** TASK INPUT follows **
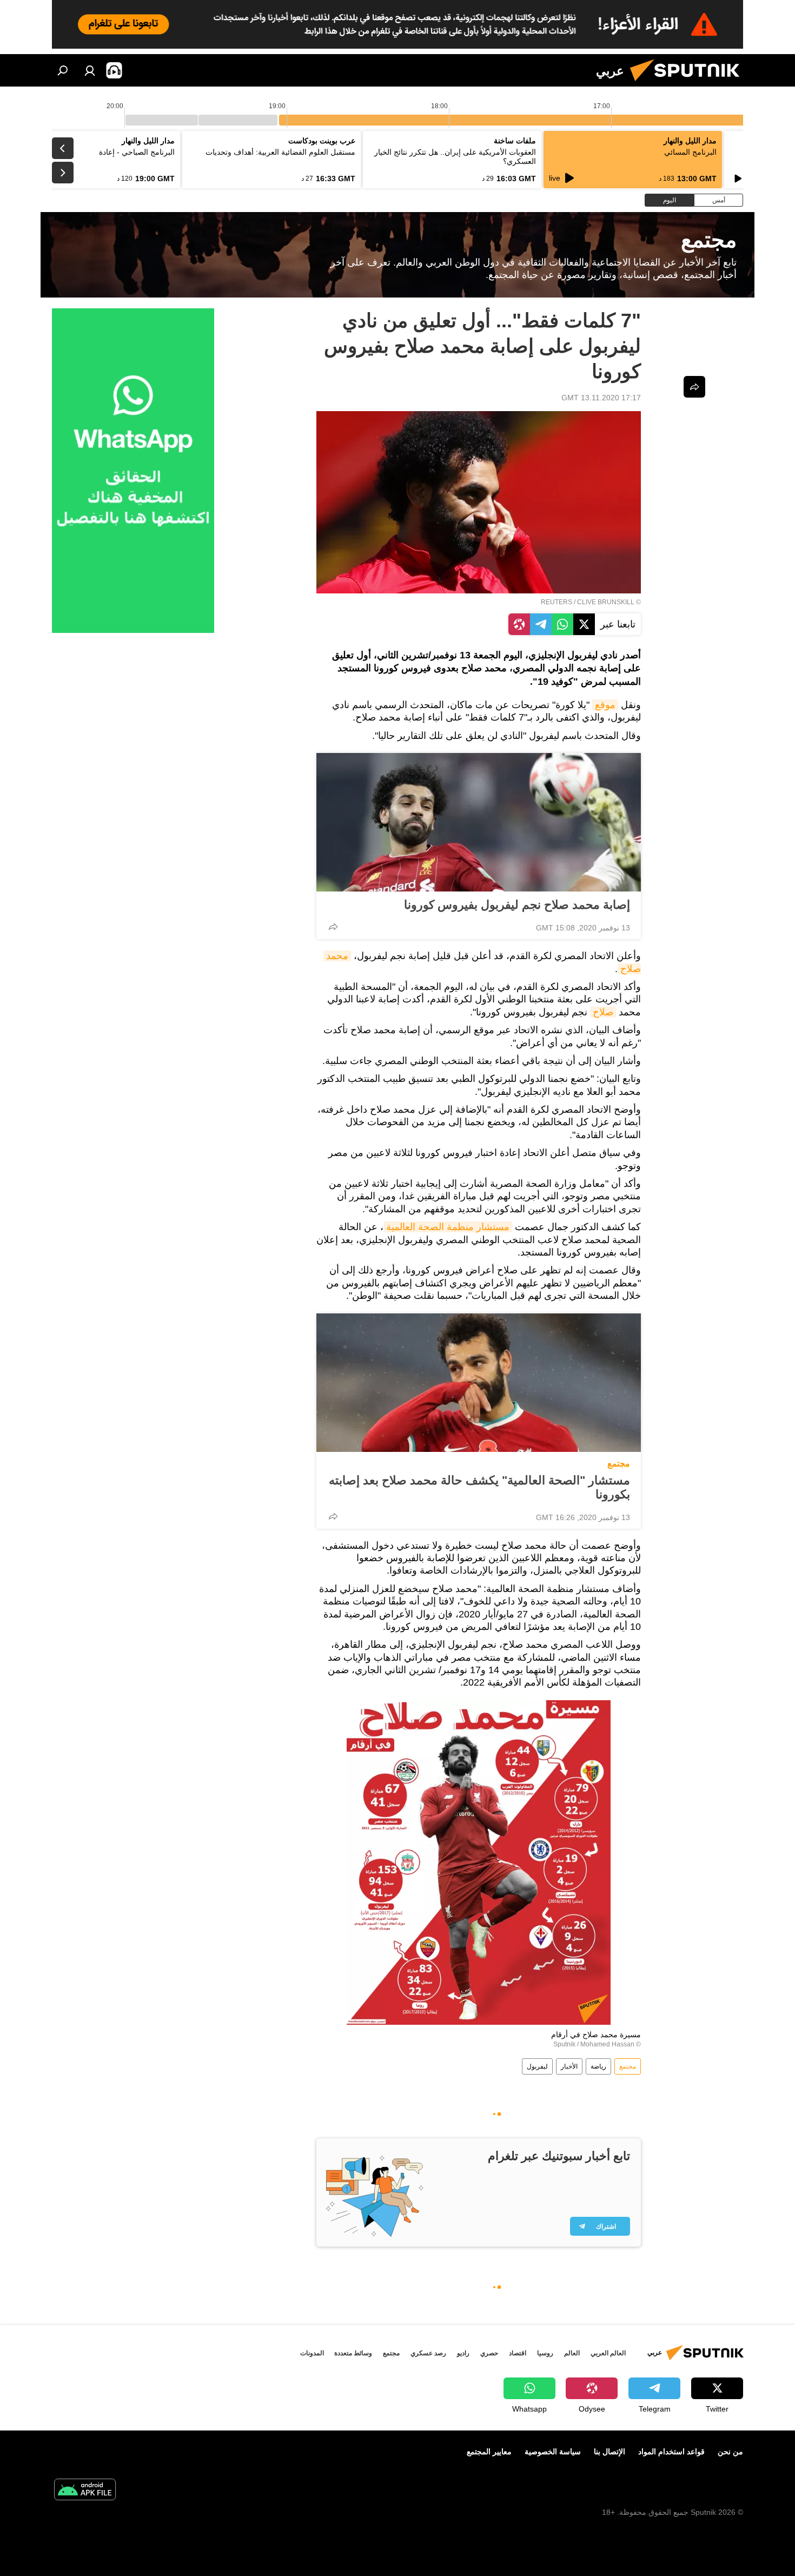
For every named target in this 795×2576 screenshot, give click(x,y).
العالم (572, 2353)
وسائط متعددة (353, 2353)
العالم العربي (608, 2353)
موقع (605, 704)
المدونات (312, 2353)
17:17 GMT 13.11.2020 (601, 397)
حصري (489, 2353)
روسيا (545, 2353)
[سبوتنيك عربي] (689, 84)
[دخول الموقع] (90, 70)
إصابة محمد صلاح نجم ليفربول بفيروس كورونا (517, 904)
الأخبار (569, 2066)
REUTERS (556, 602)
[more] (333, 926)
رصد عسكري (428, 2353)
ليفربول (537, 2066)
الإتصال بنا (609, 2451)
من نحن (730, 2451)
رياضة (598, 2066)
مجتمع (618, 1463)
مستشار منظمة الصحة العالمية (447, 1226)
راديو (463, 2353)
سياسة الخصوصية (553, 2451)
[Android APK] (85, 2491)
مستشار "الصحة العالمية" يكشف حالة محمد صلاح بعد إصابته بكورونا (479, 1487)
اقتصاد (517, 2353)
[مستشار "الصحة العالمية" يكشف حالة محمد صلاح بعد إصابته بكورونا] (478, 1382)
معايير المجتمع (489, 2451)
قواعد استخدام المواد (671, 2451)
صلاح (603, 1012)
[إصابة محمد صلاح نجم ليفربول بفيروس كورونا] (478, 822)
** End of TASK INPUT **
| TASK TO COMPLETE |
In the entries, find the line containing "مستشار منظمة الصحة العالمية (447, 1226)" and output it and all remaining lines exactly.

| SOLUTION FOR THIS EXERCISE |
مستشار منظمة الصحة العالمية (447, 1226)
راديو (463, 2353)
سياسة الخصوصية (553, 2451)
[Android APK] (85, 2491)
مستشار "الصحة العالمية" يكشف حالة محمد صلاح بعد إصابته بكورونا (479, 1487)
اقتصاد (517, 2353)
[مستشار "الصحة العالمية" يكشف حالة محمد صلاح بعد إصابته بكورونا] (478, 1382)
معايير المجتمع (489, 2451)
قواعد استخدام المواد (671, 2451)
صلاح (603, 1012)
[إصابة محمد صلاح نجم ليفربول بفيروس كورونا] (478, 822)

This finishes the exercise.